Critics’ Picks

Blizzard 1, 2005.

Blizzard 1, 2005.


Alex Katz

Texas Gallery
2012 Peden Street
February 28–April 8, 2006

A 1996 issue of Artforum features an essay on Alex Katz by (a flagrantly O’Haraesque) Jack Pierson in which the painter is quoted as claiming, “My art is fairly repressed actually.” Though this line may touch upon Katz’s hard-edged realism or earnest figurative subjects, the group of recent paintings on view here flaunts an uninhibited brushstroke and unrestrained scale.
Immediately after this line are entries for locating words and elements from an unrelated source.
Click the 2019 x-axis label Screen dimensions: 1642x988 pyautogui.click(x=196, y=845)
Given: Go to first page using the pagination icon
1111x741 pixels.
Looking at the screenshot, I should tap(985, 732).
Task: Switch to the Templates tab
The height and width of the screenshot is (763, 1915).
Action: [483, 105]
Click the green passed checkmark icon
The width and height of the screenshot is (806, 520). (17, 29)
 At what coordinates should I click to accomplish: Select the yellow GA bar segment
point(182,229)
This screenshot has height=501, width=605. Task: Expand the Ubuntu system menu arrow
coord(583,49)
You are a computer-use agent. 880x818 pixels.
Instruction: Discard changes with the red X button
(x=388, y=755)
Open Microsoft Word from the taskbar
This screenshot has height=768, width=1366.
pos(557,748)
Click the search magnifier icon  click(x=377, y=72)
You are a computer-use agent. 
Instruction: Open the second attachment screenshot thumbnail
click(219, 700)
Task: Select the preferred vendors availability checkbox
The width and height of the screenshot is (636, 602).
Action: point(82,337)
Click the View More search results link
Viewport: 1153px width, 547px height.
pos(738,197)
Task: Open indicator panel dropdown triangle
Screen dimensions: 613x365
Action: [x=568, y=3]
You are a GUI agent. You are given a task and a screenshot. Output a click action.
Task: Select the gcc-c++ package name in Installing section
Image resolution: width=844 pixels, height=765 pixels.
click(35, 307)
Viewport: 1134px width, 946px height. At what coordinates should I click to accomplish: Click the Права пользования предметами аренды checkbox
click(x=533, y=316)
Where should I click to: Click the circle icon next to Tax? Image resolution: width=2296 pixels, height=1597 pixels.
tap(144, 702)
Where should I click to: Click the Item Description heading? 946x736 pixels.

The eleven canvases, deemed landscapes by more categorical historians, are atmospheric and quite literally absorbing; the flat Southern sunlight that infuses the gallery’s front room seeps directly into the dense yellow background of Birches , 2002, a ten-and-a-half-foot-tall canvas hung therein. In the main space, five small, loosely rendered studies for waterscapes, forests, and foliage function like stepping stones towards another strikingly huge canvas, 6:30 AM , 2004. Forcing the eye upward, the 132 square feet of near-monochromatic white branches is both impressive and harrowingly void. In this space, the most engaging canvases are not Katz’s immense treetops or bucolic fields, but two muted, gray color fields, Blizzard 1 and Blizzard 2, both 2005. More approachable in size, this cool diptych depicts an arguably urban skyline at two nighttime moments. In each image, a tier of scattered rectangular windows are illuminated by a warm interior light; the saturated glow of the first scene becomes hazy in the second, defining a passage of time and narrating the mounting storm. Through this so-called “turn to landscape,” Katz has softened his line and reduced figuration to mere traces.